Who Shot Motorola?
Since getting thrown out of the C.E.O. job at Motorola five years ago, Chris Galvin has lingered in purgatory. He wants out.
So we’re in the offices of Harrison Street Capital, a private equity firm that he founded with his father and brother. It’s on the 35th floor of a downtown Chicago tower, the shore of Lake Michigan far below and Soldier Field in the distance. Galvin’s hair is silver, his eyes blue. I had interviewed him a few times nearly a decade ago at Motorola, but now he comes across as warmer and more forthright than I remember him. Patrician and tidy, he wears a suit, jacket off, while revving up PowerPoint slides on a ThinkPad parked on the blond wood of a conference table.
The slides are the keys to his redemption. There are 121 of them.
Galvin wants to show the world that Motorola’s board made a terrible mistake in getting rid of his family. In 1997, Chris, then 46, became the third Galvin to run Motorola. By that time, the family owned only about 3 percent of the stock, but the company was still the Galvins’ empire. Paul Galvin, Chris’ grandfather, started the firm in 1928. His father, Bob, ran it from 1958 to 1990, building it into an American icon. Motorola made the first commercially successful car radios and military radios, invented the cell phone, and developed the Six Sigma quality-control process. Everyone assumed that Chris would run the place for 20 years. Instead, Motorola crashed, soared, then crashed again. In the fall of 2003, the board shoved him out, replacing him with Ed Zander, a high-energy import from Silicon Valley.

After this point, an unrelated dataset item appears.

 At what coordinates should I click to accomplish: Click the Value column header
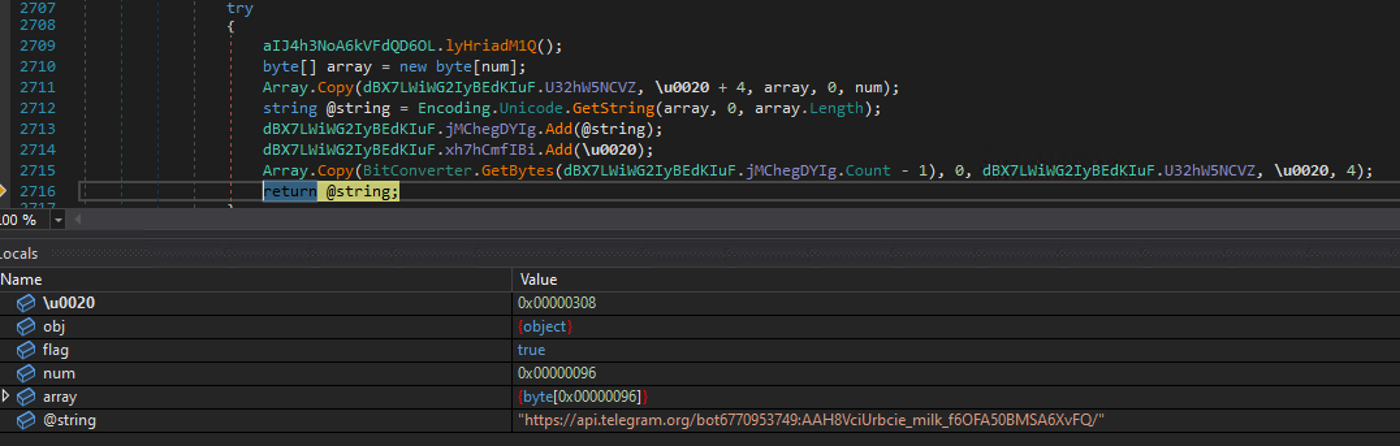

From almost the moment Galvin relinquished the C.E.O. title, Motorola began racking up fantastic successes. In two years, the company posted record results, made the Razr the most popular cell phone ever, and doubled its stock price. Zander got the credit. The events magnified the public’s sense that Galvin had, in fact, been a pleasant but ineffectual heir.
Evicted and demeaned, his company thriving without him, Galvin couldn’t even discuss Motorola without sounding like a whiner. That was his purgatory. “My father’s and my primary passion in life was Motorola,” he tells me, his heritage weighing on him like a kingdom. “Being excommunicated from Motorola was so painful, it is beyond words.”

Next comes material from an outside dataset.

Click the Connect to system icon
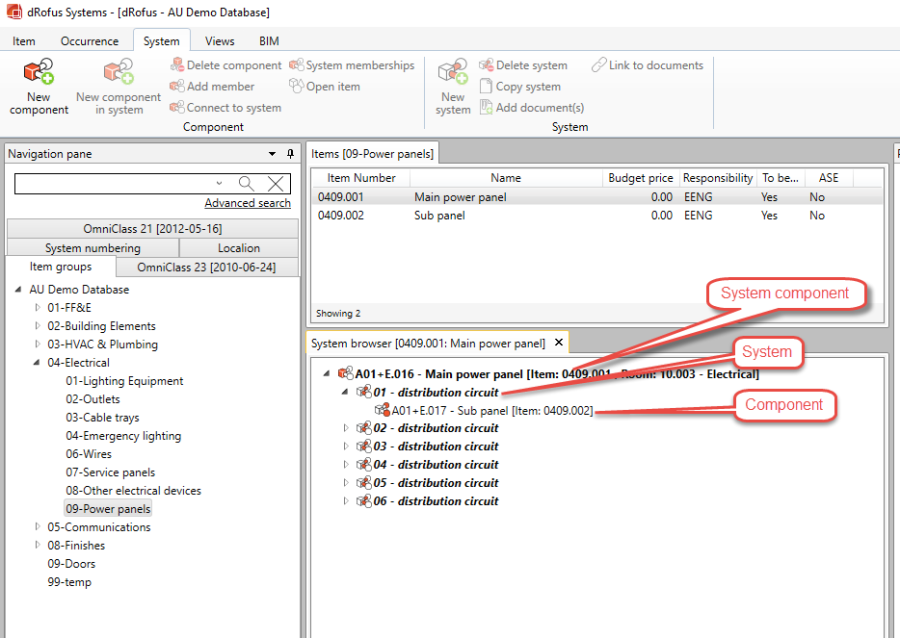900x638 pixels. click(x=177, y=108)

In 2007, still under Zander, Motorola saw its fortunes plunge again. Activist investor Carl Icahn bought a stake and demanded a change in management. In November, the board fired Zander less than four years after he’d started. (Officially, Zander retired.)

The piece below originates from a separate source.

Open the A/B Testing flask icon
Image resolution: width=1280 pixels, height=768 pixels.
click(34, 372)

Under new C.E.O. Greg Brown, the company is trying to level off from its dive. In the second quarter of 2008, Motorola eked out a tiny profit on $8 billion in revenue, down $600 million from the same period the year before. The stock got a bit of a boost in August when Motorola hired Sanjay Jha from Qualcomm to be co-C.E.O., but it’s still languishing at its early-1990s level. Following Icahn’s wishes, Brown wants to break the company in two by selling off the cell-phone division. The trouble is, that division is in such bad shape, no one seems interested in buying it. Motorola has lost so much market share and momentum in hot segments like smartphones that the company is in danger of losing its third-place spot in global market share to South Korea’s LG Electronics. (Nokia is the leader; Samsung ranks second.) The Motorola brand looks as if it’s headed for the same boneyard where such once-great American names as Zenith, Westinghouse, and Polaroid are interred.
The mess gave Galvin the opening he’d been waiting for. He commissioned Peter Schwartz, a partner at Monitor Group, a consulting firm, to study Motorola’s publicly available financial numbers. The results, assembled in PowerPoint, make the case that Galvin—not Zander—laid the groundwork for the 2004 turnaround. Galvin says he wants Motorola’s story to be a warning about what can happen to long-established companies when boards and investors focus on quarterly earnings at the expense of long-term strategy. And he’s got a point.
Yet it also seems clear that this is personal. Galvin wants his reputation back. Besides, he needs potential investors in Harrison Street Capital to think of him as a success, not a failure. They’ll invest more money that way.
So Galvin fires up the slide show for me. Amid all the charts and graphs and points and counterpoints lies a simple question: If Motorola dies, who will take the rap?
Or in the lexicon of Dallas: Who shot Motorola?